After applying economic impact multipliers, which account for re-spending of the initial direct expenditures in the local market, the Crew and Crew Stadium are estimated to have generated $355.1 million in new economic activity within the city of Columbus, $361.9 million within Franklin County and $243.3 million in the State of Ohio.
Furthermore, CSL calculated that the presence of the Crew and Crew Stadium has supported an average equivalent of 380 full- or part-time jobs on an ongoing basis since the team’s inception, including 490 jobs supported in 2011. These jobs have generated more than $163 million in wages earned by employees or businesses associated with or impacted by the stadium and team since 1996.
That presence has also produced tax revenue for the City of Columbus, Franklin County and the State of Ohio in the amounts of $6.5 million, $2.1 million and $14.6 million respectively.
CSL also determined that those levels of economic and fiscal impacts would be increased by 15 to 20 percent if annual season ticket sales reached 10,000; the team attracted more corporate sponsorships; and stadium naming rights and jersey sponsorships were added.
The Crew launched its “Goal 10k” campaign last fall to increase individual and corporate season ticket sales.

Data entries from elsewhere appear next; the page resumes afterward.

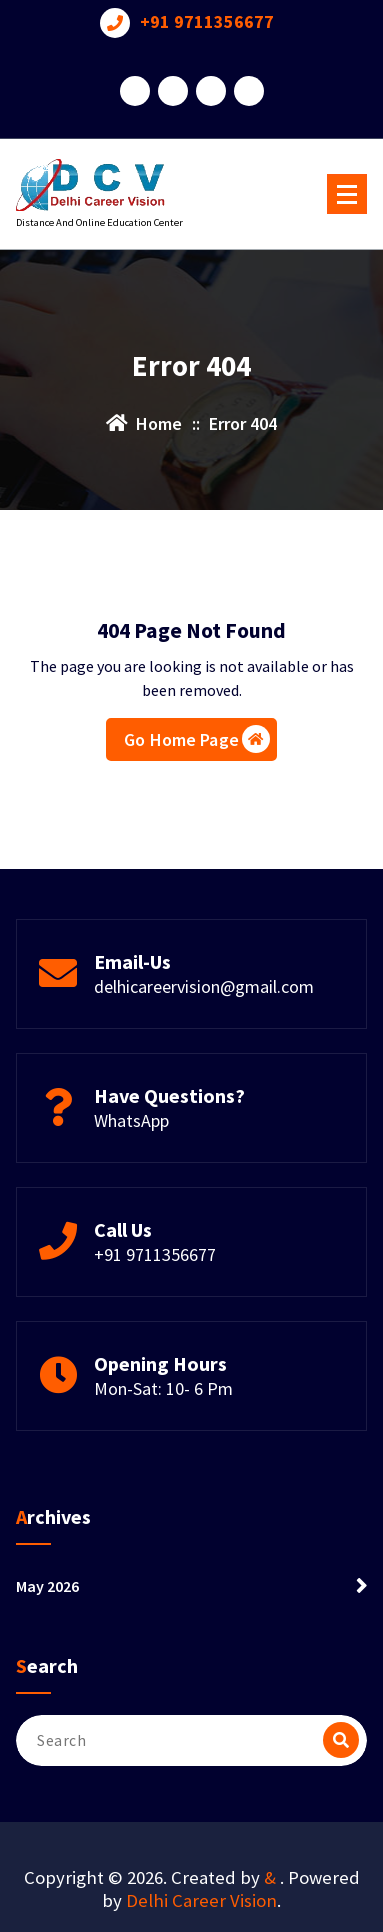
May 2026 (47, 1586)
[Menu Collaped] (347, 194)
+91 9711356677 (207, 22)
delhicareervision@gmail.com (204, 986)
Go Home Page (197, 739)
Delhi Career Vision (201, 1900)
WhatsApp (131, 1120)
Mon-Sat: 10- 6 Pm (163, 1388)
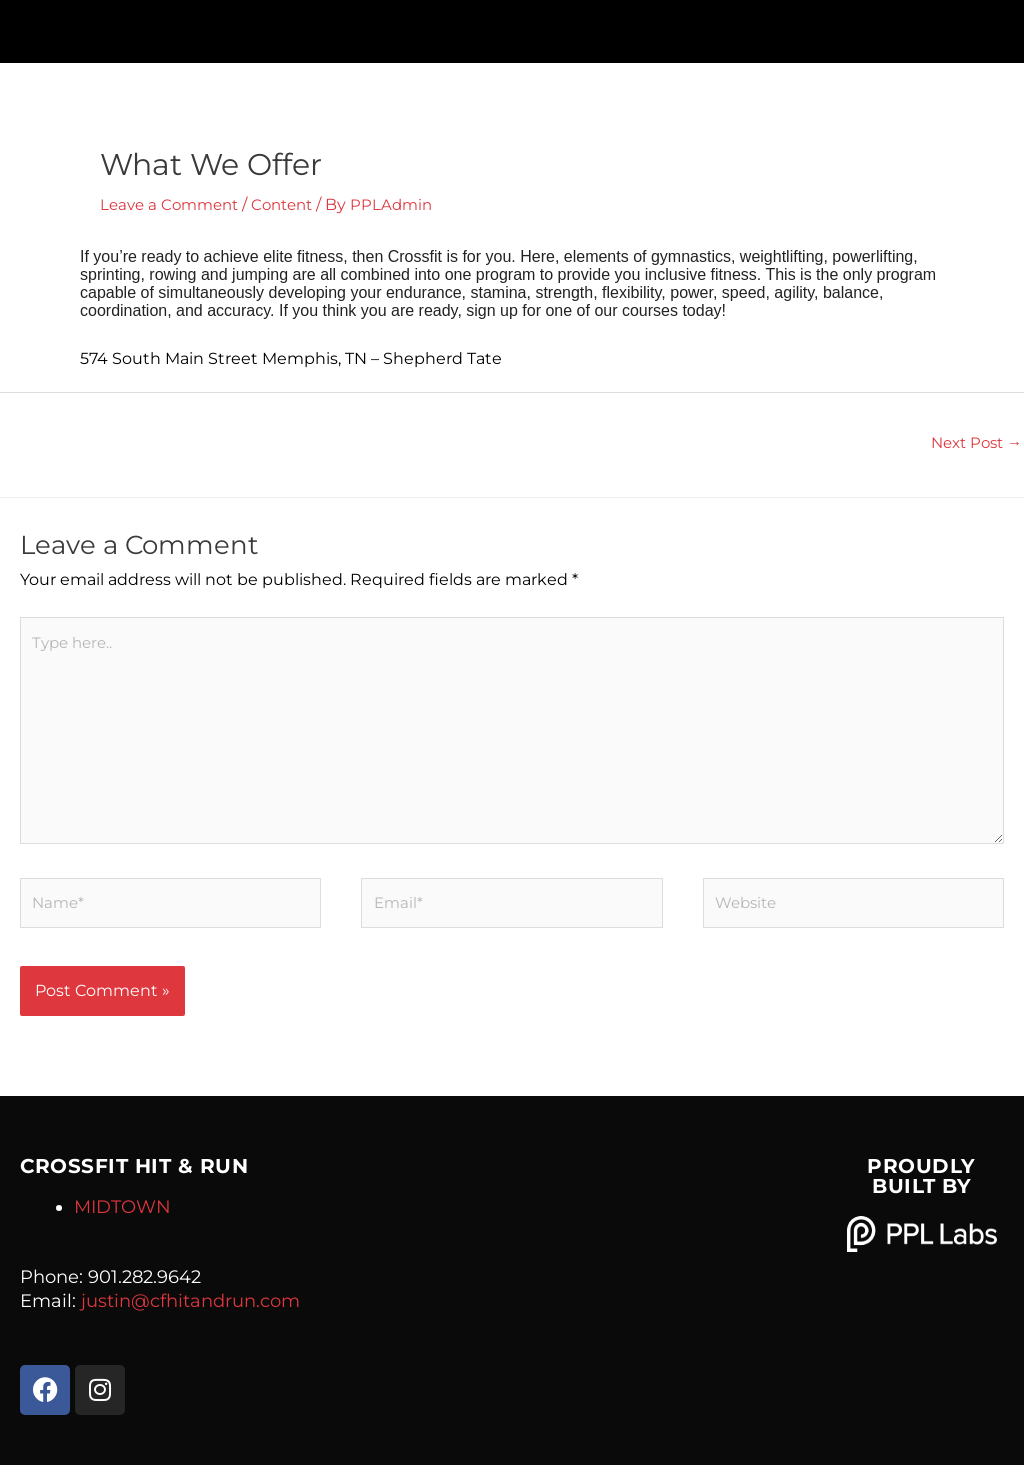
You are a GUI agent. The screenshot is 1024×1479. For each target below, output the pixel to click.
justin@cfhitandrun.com (190, 1315)
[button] (511, 26)
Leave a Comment (173, 204)
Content (293, 204)
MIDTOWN (122, 1221)
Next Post (972, 443)
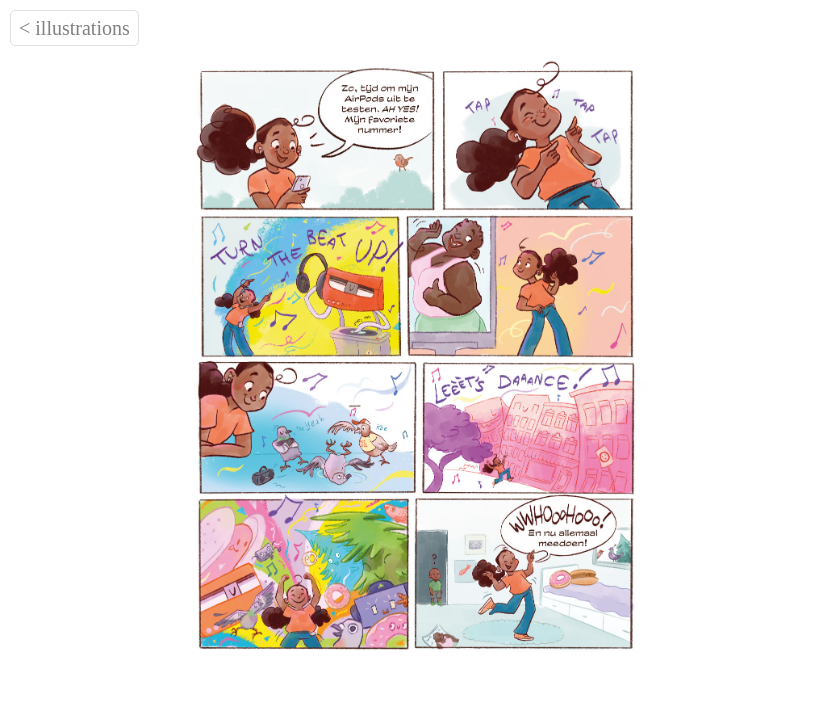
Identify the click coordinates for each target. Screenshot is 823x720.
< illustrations (74, 28)
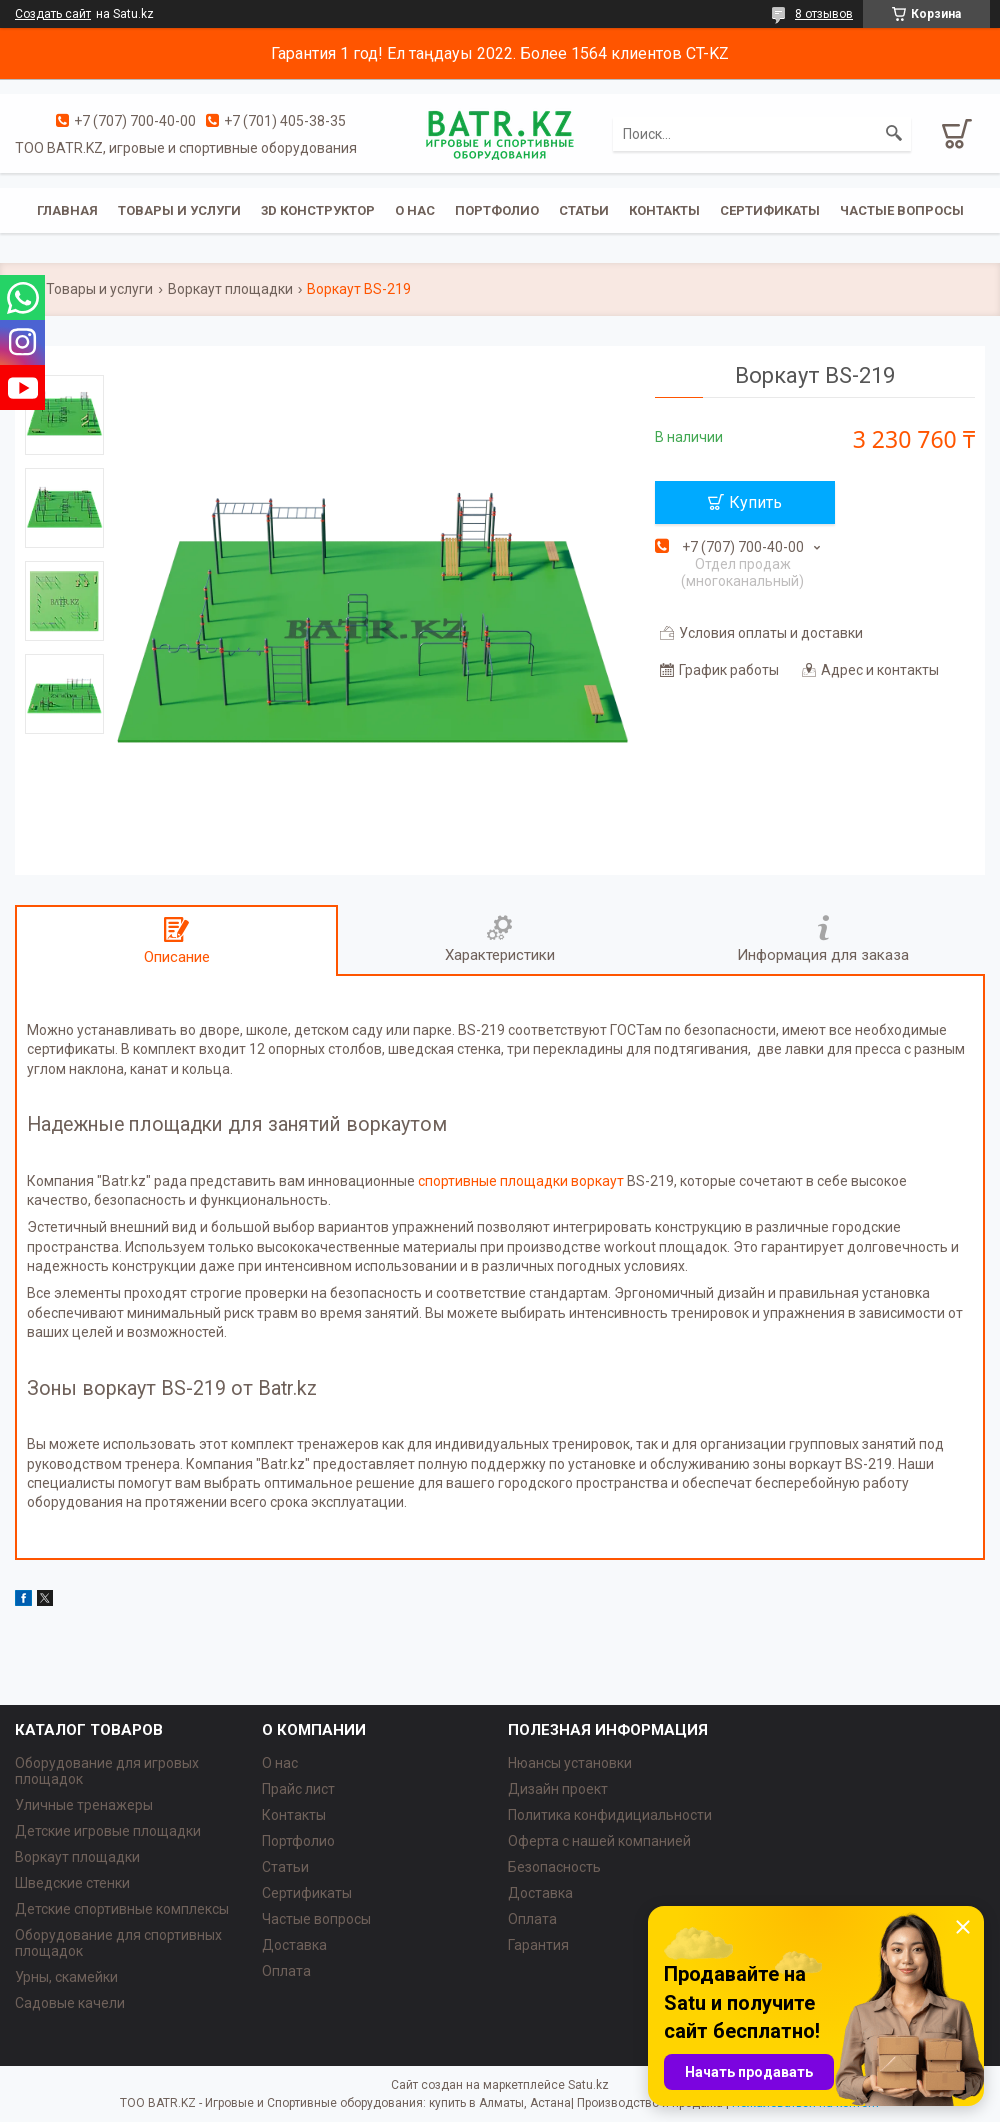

To date, the results have been solid as the club has already surpassed its prior year mark for new season ticket sales. McCullers explained that a critical key to achieving Goal 10k is a substantial increase in corporate season ticket accounts.
“We are in the process of launching a corporate season ticket campaign that, over the next 60 days, will substantially impact our Goal 10k efforts,” McCullers said. “We need to increase our corporate season ticket base to a level comparable to other teams in similar sized markets. Information like this study helps support the decision to invest in the Crew.”
CSL conducted surveys at the stadium over two days last August to collect data for developing the economic impact model. The surveys showed that 69 percent of attendees lived outside of Columbus and 20 percent lived outside of Ohio.